Jazz, when it is at its best, is a music of nuanced time and tone color: when it feels right (time) and sounds right (nice sounds). Food is at its best when it tastes great and has a pleasing feeling when it is in your mouth. Like nuances in jazz, the slightest change in flavour can be enough to make food go from tasting good to tasting amazing. The same with jazz: a little adjustment to the timing of the notes and the music comes much more alive with emotion. Let’s taste this difference… by merely making toast.

We’ve all made toast: heated bread. Simple, very difficult to do wrong! But instead of smearing it with commercially made jam and such let’s add more natural ingredients with more nuanced flavours. You will need to buy: black berries, whole wheat bread, and a kind of Italian cheese called Mascarpone, a cream cheese that has been curdled using some kind of acid (lactic acid, etc.). It sounds rare but you can find it at most large grocery stores. People who like to put regular cream cheese on their toast or bagels will love mascarpone. It is super rich (lots of fat) and has a slight tang to it, which creates a nice balance of fruit and cheese flavour, with the crunch of the bread adding a great feeling in your mouth. Jam on toast tends to reduce the toast’s crunchiness, so fresh ingredients will bring out the toast’s natural crispness and warmth.

Mascarpone cheese



1). Wash the berries then put the toast in the toaster.

2).

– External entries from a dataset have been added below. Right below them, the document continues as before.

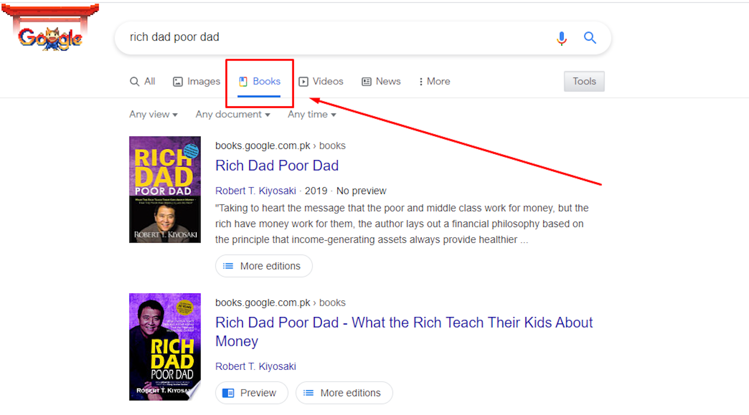Image resolution: width=749 pixels, height=415 pixels.
Task: Select the All search tab
Action: point(144,81)
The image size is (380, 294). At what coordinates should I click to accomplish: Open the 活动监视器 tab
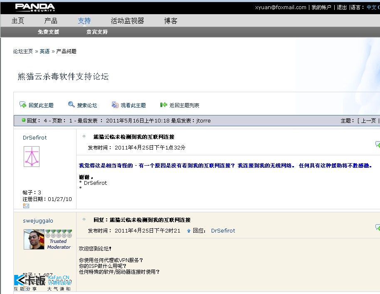[127, 21]
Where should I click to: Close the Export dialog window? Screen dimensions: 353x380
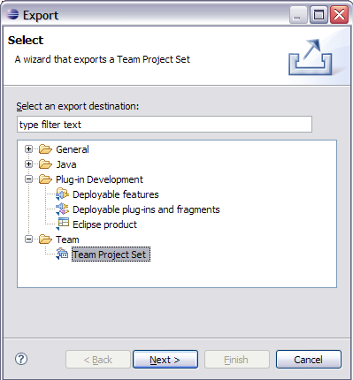tap(339, 14)
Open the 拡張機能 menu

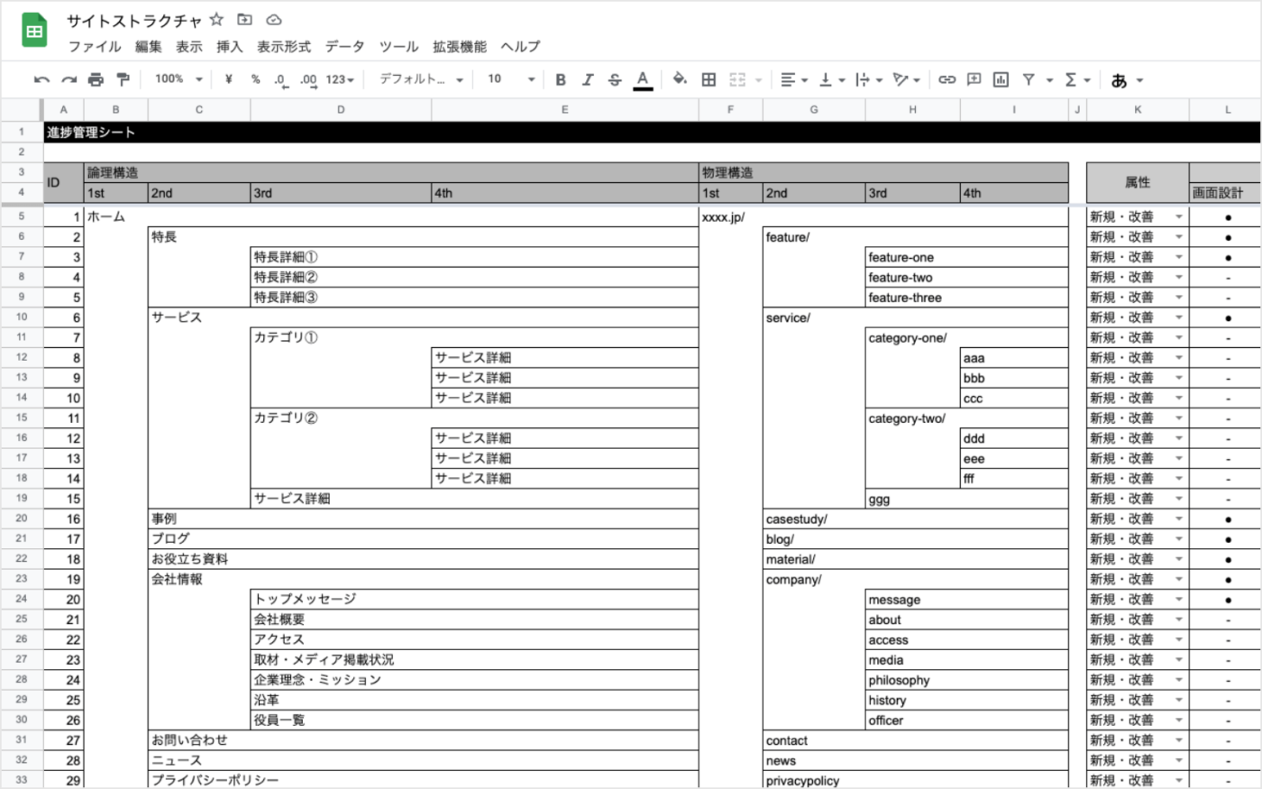(x=459, y=46)
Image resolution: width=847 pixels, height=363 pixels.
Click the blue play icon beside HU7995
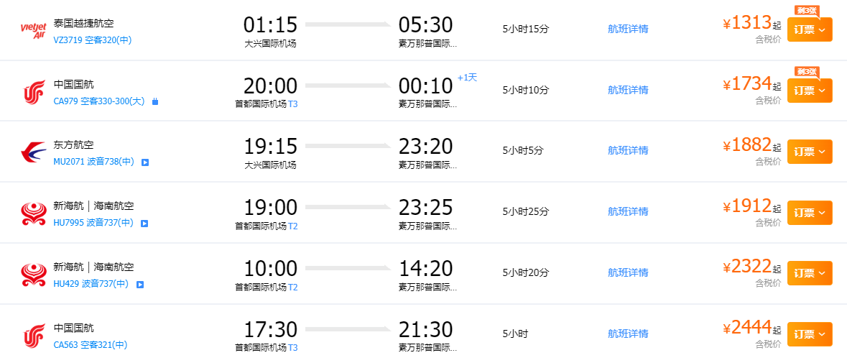click(144, 224)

While the toast is being heated, cut the blackberries in half (use the part without the little white spot).

3). When the toast is done, spread the mascarpone cheese on it in a nice, slightly thick layer.

4). Place the berries on the toast in a nice little design. Sometimes I like to put all the blackberries on one side and blueberries on the other so I can have 100% blueberry toast or blackberry toast. Most often though I eat all blackberry toast.

5). Eat the toast.

6). A bonus to eating more “natural” recipes like this is that you begin to notice more subtle flavour mixes, as your tastebuds are weaned from hyper-flavoured mega-sugary jams and spreads. You will discover that you can get so much flavour from so little, and these flavours are not typical. This is why “foodies” get so excited about all the various gourmet dishes. High level chefs can give you access to whole worlds of hidden flavour only they have discovered. Great jazz artists write songs (recipes) and create improvisations (food) that only they can bring to an audience. The great chefs and great jazz people are pilots, and we are their passengers. We can even go off and write our own “music” in the kitchen.

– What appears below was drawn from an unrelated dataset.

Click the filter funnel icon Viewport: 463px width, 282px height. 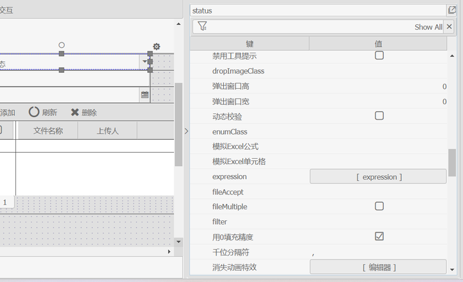pos(202,26)
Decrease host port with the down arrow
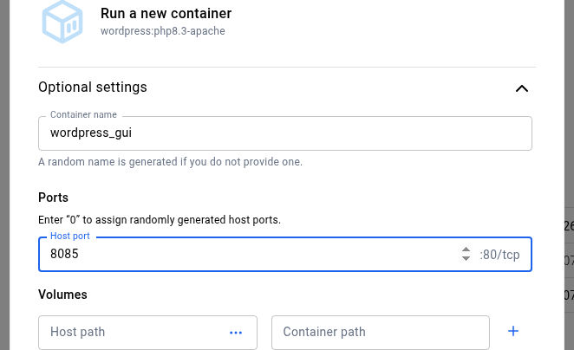Viewport: 574px width, 350px height. click(466, 260)
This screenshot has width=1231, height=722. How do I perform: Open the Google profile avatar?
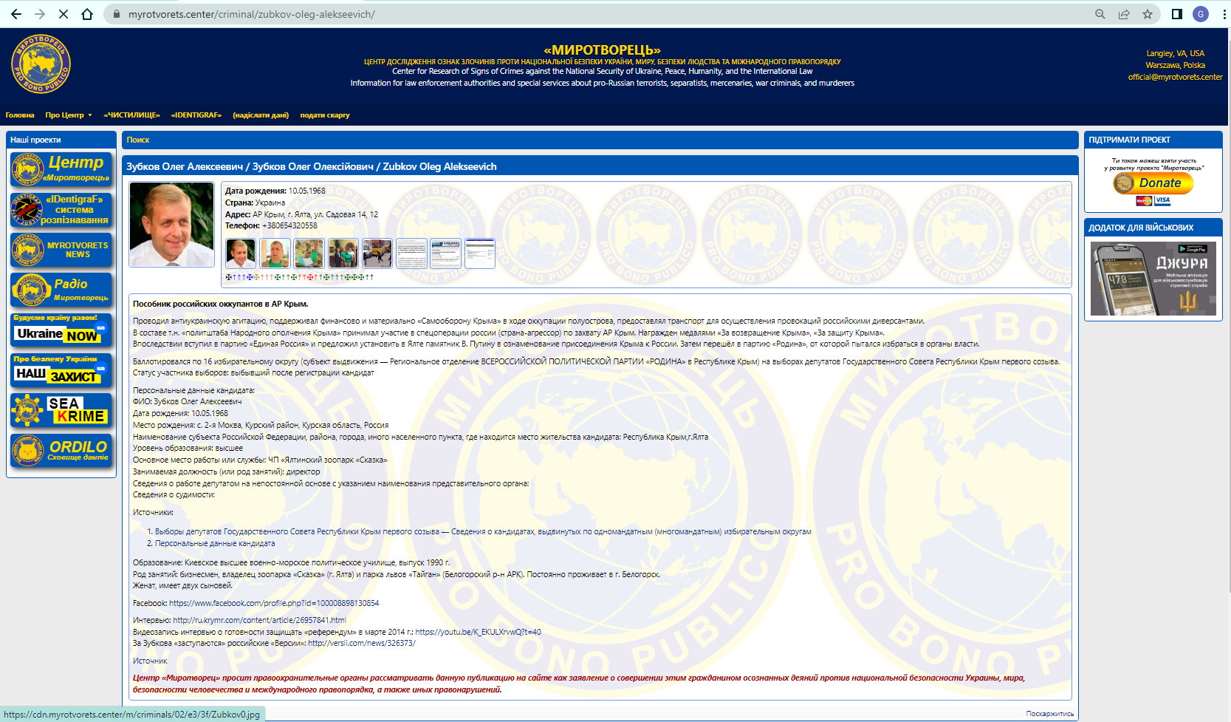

7). Another bonus is that people appreciate the effort. It shows you care enough about someone that you will go to the store and buy Italian cheese and fresh berries… “just” to make them breakfast, a snack, a side dish, etc.

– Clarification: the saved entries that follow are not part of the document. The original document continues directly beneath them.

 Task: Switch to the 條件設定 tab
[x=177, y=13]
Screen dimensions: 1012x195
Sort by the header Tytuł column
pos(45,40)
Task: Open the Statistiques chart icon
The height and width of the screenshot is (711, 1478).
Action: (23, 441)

This simple recipe has a more interesting flavour than just toast and jam. You get the nice taste of fresh blackberries, the nice crunchy feeling of the toast in your mouth, and a nice buttery cheese to give you all the energy you need all morning. In jazz terms it uplifts your mood, sounds great, and uses sound in a less is more manner, like trumpeter Miles Davis and his various classic works. Simple yet surprisingly nuanced, and very uplifting: jazz and blackberry toast.

To be fair, mascarpone cheese is not expensive, but it is also not cheap. Quality food costs more, sometimes. But consider it an investment. It expands your understanding of the world of cuisine, provides your friends and family with a rewarding dining experience, and helps build confidence in the kitchen as you eventually learn to work with better and more challenging techniques and ingredients. The occasional blackberry toast for you and your friends is worth the extra couple of dollars, all things considered.